From my perspective, although I could see how the measures advocated for by The Center On Wrongful Convictions could help things, I think that the better way to go would be to eliminate giving rewards in exchange for testimony. People who have knowledge of a crime should come forward on a moral basis, and not for a reward. A reward poses too great a risk that they will fabricate. I don’t think that a jury being told that a witness has been given a benefit in exchange for testimony is enough for the jury to view the testimony with the amount of skepticism that is warranted. As support for that theme, I would like to give some thumbnail sketches of some of the cases in which innocent people were sent to death row based upon incentivized witnessing. I take the details of the cases from the above mentioned report by The Center On Wrongful Convictions:

• Larry Hicks was sentenced to death in 1978 for a double murder in Indiana.

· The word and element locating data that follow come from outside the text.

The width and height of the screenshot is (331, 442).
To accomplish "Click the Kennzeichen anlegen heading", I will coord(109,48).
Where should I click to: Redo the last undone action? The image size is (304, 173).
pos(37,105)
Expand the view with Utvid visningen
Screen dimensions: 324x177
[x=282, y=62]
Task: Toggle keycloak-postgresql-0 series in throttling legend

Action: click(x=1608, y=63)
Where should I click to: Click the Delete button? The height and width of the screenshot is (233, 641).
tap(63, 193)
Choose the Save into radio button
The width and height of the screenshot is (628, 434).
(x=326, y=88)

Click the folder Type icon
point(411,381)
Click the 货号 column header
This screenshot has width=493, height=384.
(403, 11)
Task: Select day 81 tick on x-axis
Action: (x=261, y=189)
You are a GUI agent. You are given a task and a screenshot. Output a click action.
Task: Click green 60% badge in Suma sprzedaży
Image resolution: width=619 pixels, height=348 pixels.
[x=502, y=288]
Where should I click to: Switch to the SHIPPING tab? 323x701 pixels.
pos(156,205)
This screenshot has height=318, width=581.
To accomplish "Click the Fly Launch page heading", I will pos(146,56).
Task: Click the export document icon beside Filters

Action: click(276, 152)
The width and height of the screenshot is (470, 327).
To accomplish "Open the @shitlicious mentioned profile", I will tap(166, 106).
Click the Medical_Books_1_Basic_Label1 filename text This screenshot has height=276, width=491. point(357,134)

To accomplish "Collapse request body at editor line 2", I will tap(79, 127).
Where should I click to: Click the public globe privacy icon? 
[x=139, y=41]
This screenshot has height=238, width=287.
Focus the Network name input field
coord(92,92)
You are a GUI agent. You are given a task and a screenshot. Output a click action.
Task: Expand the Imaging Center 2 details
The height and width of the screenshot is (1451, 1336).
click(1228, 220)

Snitches: Two women who claimed to be eyewitnesses. Exonerated By :The women’s recantations Years lost: 2.

• Madison Hobley was sentenced to death in 1990 for an arson fire that claimed seven lives in Chicago. Snitch: A suspect in another arson fire in the same neighborhood. Exonerated by: Pardon based on innocence. Years lost: 13.

• Verneal Jimerson was sentenced to death in 1985 for a double murder in Illinois. Snitch: A purported accomplice promised release for testifying. Exonerated by: DNA and convictions of three actual culprits. Years lost: 11.

• Richard Neal Jones was sentenced to death in 1983 for a murder in Oklahoma. Snitch: One of the actual killers. Exonerated by: Confession of one of the snitch’s confederates. Years lost: 4

• Curtis Kyles was sentenced to death in 1984 for a murder in New Orleans. Snitch :The actual killer. Exonerated by: Evidence that the snitch
lied. Years lost: 14.

•Fredrico M. Macias was sentenced to death in 1984 for a double murder in Texas. Snitch: A purported accomplice who testi-fied pursuant to a plea agreement. Exonerated by: A solid alibi. Years lost: 10

• Steve Manning was sentenced to death in 1993 for a murder and armed robbery in Illinois. Snitch: A jailhouse informant. Exonerated by: Dismissal of charges. Years lost: 10

Walter McMillian was sentenced to death in 1988 for a murder in Alabama. Snitch: The actual killer. Exonerated by: Exculpatory documents
withheld at the trial. Years lost: 10

• Juan Roberto Melendez was sentenced to death in 1984 for a murder and armed robbery in Florida. Snitch: A convicted felon who testified
in anticipation of leniency. Exonerated by: Withheld police reports. Frequently prosecutorial misconduct accompanies incentivized witnessing, in that sometimes witness’s lie by claiming that they have not received or will not receive a benefit in exchange for their testimony when in fact they have. Prosecutors, being aware that they are lying, have a moral obligation to correct that testimony, but too often aid and abet the perjury by allowing the perjured testimony to go uncorrected, or fail to turn over information that the witness has received a benefit in exchange for testifying As already shown, sometimes the persons who are testifying against the defendant are the very people who themselves committed the crime!!! The following are two more cases in which that has happened, taken from the aforementioned report:

• Randall Dale Adams, sentenced to death in 1977 for the murder of a police of-ficer during a traffic stop in Dallas, Texas.

• Gary Beeman, served 3½ years on death row in Ohio.

• Anthony Siliah Brown, sentenced to death in 1983 in Florida.

• Joseph Burrows, sentenced to death in 1989 for the robbery and murder of an elderly farmer in Illinois.